The prosecution and national media reasoned that Sally Clark was guilty, but they committed a statistical faux pas so common in courts that it is known as the prosecutor's fallacy; even if the probability given by Meadows had been correct, the inference drawn from it was quite wrong.
Although multiple cases of sudden infant death syndrome may be rare, so too are multiple maternal infanticides. Both explanations need to be compared with one other to determine likelihood. On their own, figures such as one in 73 million tell us nothing about which hypothesis is more likely.
The Royal Statistical Society strongly criticised the prosecution’s abuse of statistics, but its protestations fell on deaf ears.
Stephen Clark dedicated himself to the case full time, and his wife’s conviction was finally overturned in 2003. By this stage she had spent more than three years in jail and suffered protracted grief and a number of serious psychological disorders. She died in 2007 of acute alcohol intoxication.
Her appalling story is a reminder that numbers matter, and it is vital to understand that statistics divorced of context and qualification are fertile grounds for confusion.

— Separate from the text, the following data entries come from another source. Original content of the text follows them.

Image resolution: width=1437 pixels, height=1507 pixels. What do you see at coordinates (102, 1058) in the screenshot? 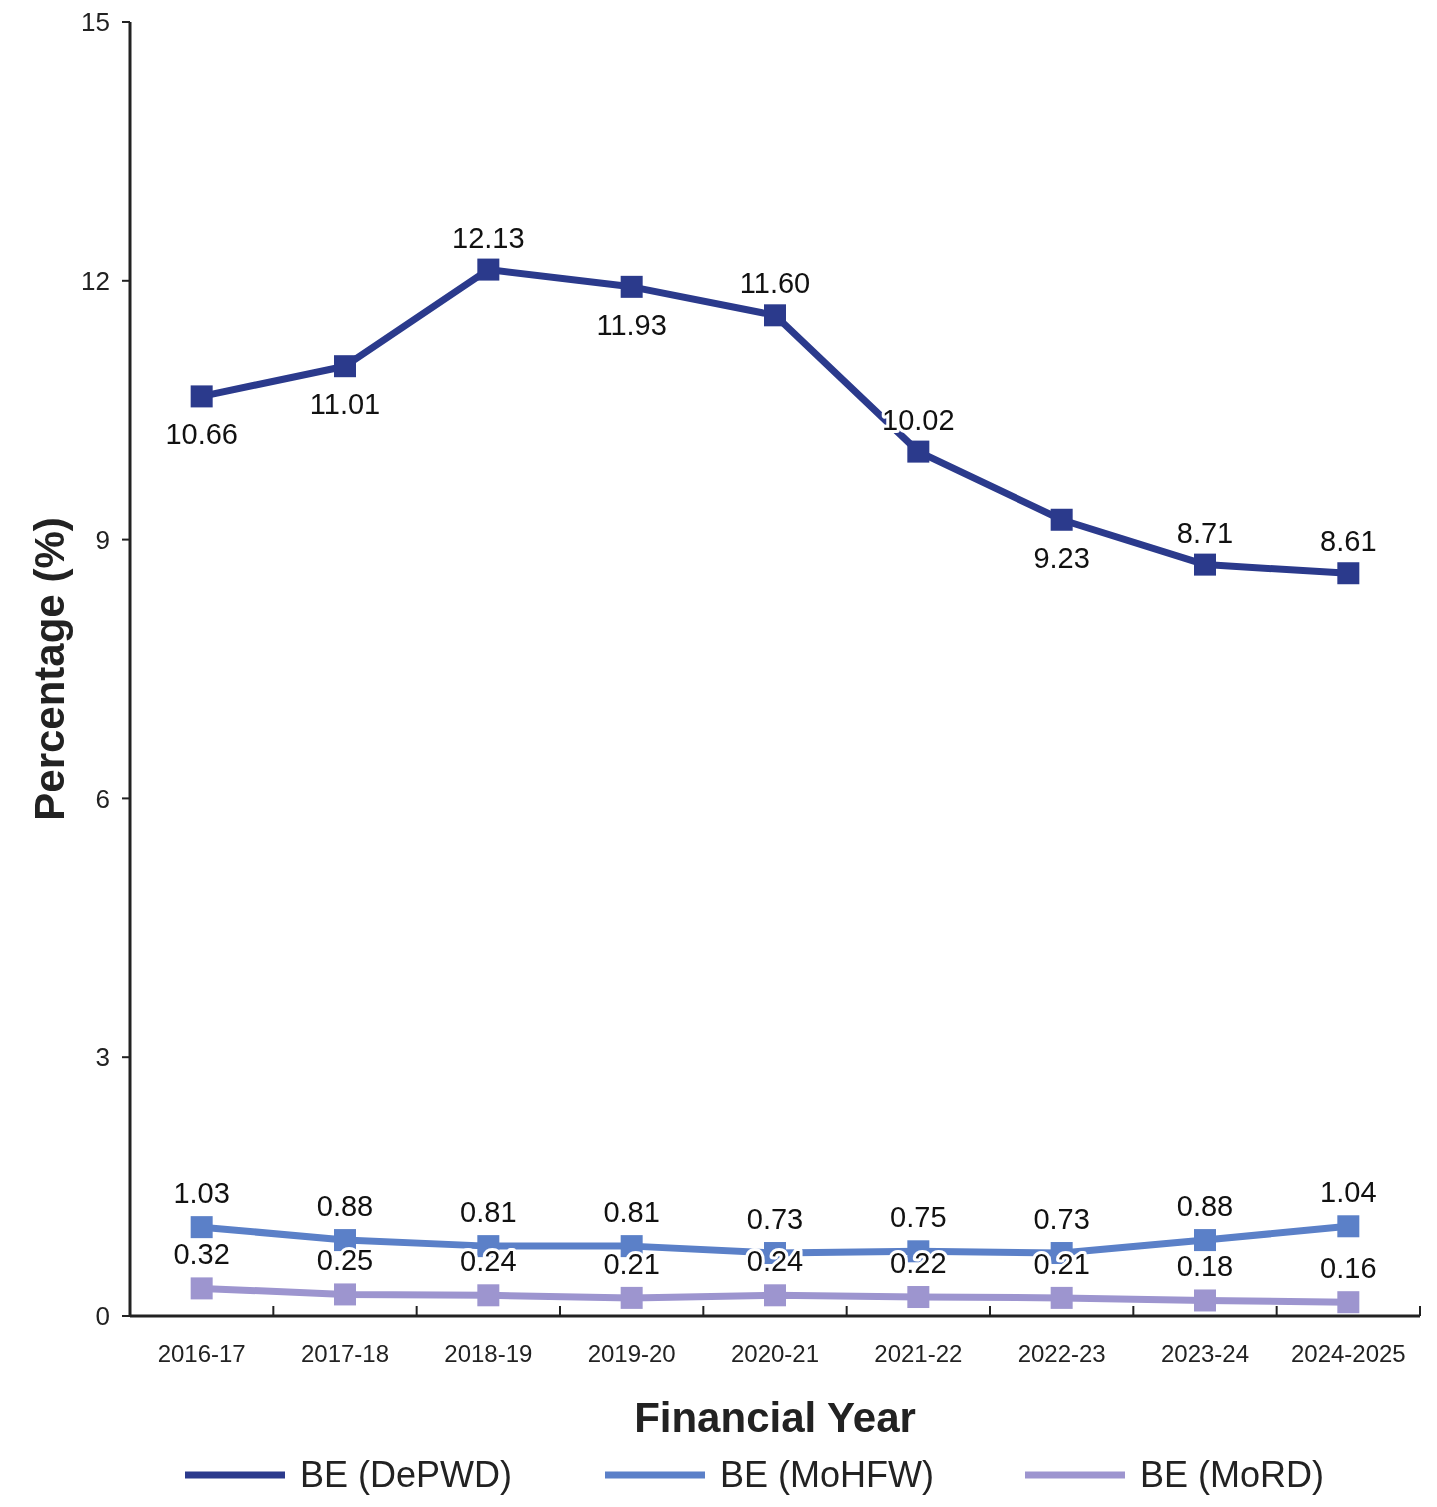
I see `y-tick-label: 3` at bounding box center [102, 1058].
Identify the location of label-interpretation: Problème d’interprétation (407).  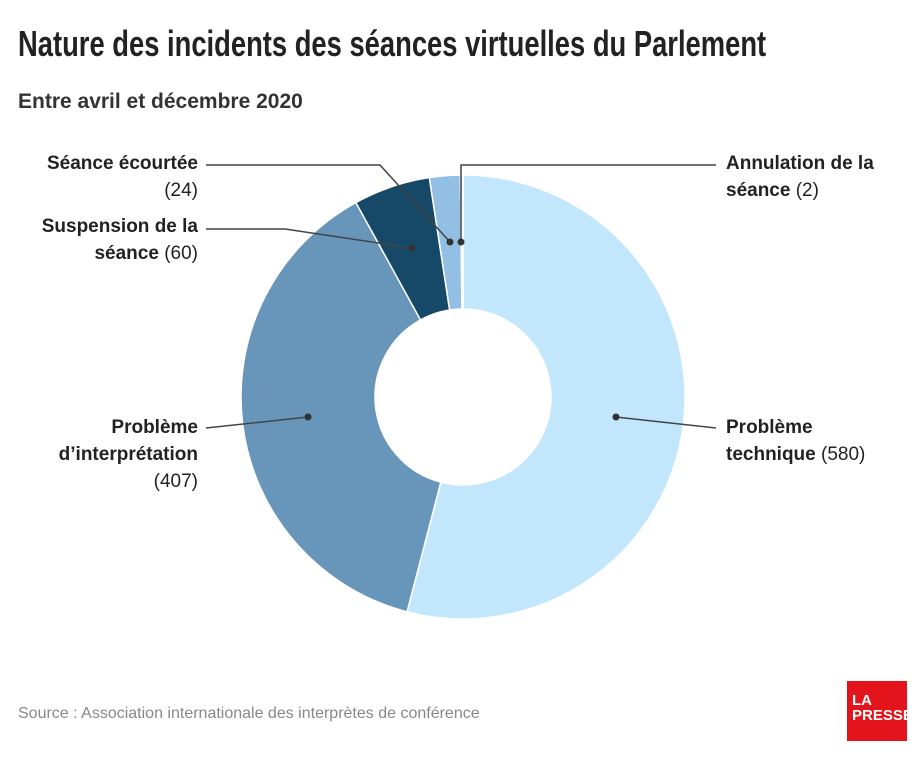
(128, 454).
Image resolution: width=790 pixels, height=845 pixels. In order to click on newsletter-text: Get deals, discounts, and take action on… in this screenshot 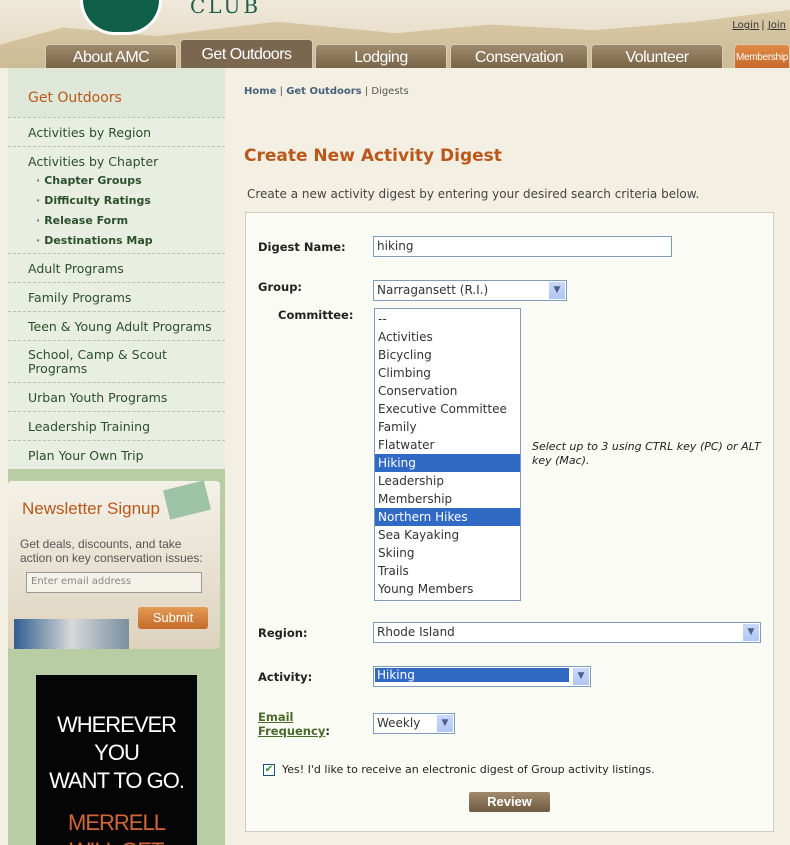, I will do `click(112, 551)`.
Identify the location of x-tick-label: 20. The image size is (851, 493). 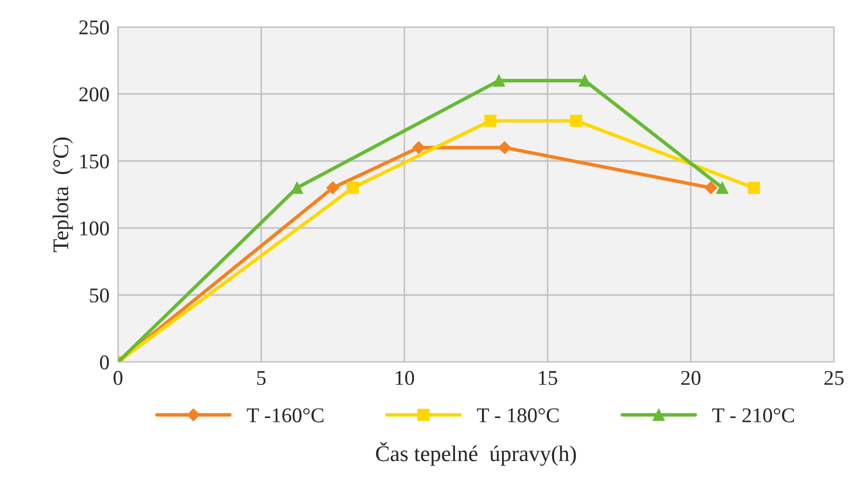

If a newspaper headline screams that eating a certain type of food doubles your risk of a particular cancer, it might seem reasonable to stop eating it. But if the initial odds of getting this cancer are only one in 10 million, then the subsequent odds become one in five million – a very minor increase.
Both figures are correct, but the former is relative risk and the latter absolute risk.
Guessing lottery numbers
Our psychology, too, can mislead us. Truly random events have no “memory” of previous events, and our tenacity to extrapolate from our observations can mislead us. For example, in a national lottery, the sequence 1-2-3-4-5-6 is as likely to tumble from the machine as any other combination, yet picking this combination intuitively feels less likely than a wider spread of numbers.
House price rises and falls
In economics and politics, statistical mistakes are rife, often perpetuated by an uncritical media. If a house valued at €200,000 falls in value by 50 per cent in one year and rises by 50 per cent the next, it may be reported that the house has recovered its former market value. Yet this is false: at the end of the first year, the house is worth only €100,000. Increasing by 50 per cent the next year, it rises to €150,000: 75 per cent of its initial value.
Numbers devoid of context can convey misleading impressions, and it can take some finesse and clever questions to see the true message. If we are to benefit from statistical analysis we owe it to ourselves to improve our understanding, lest we fall victim to misconception.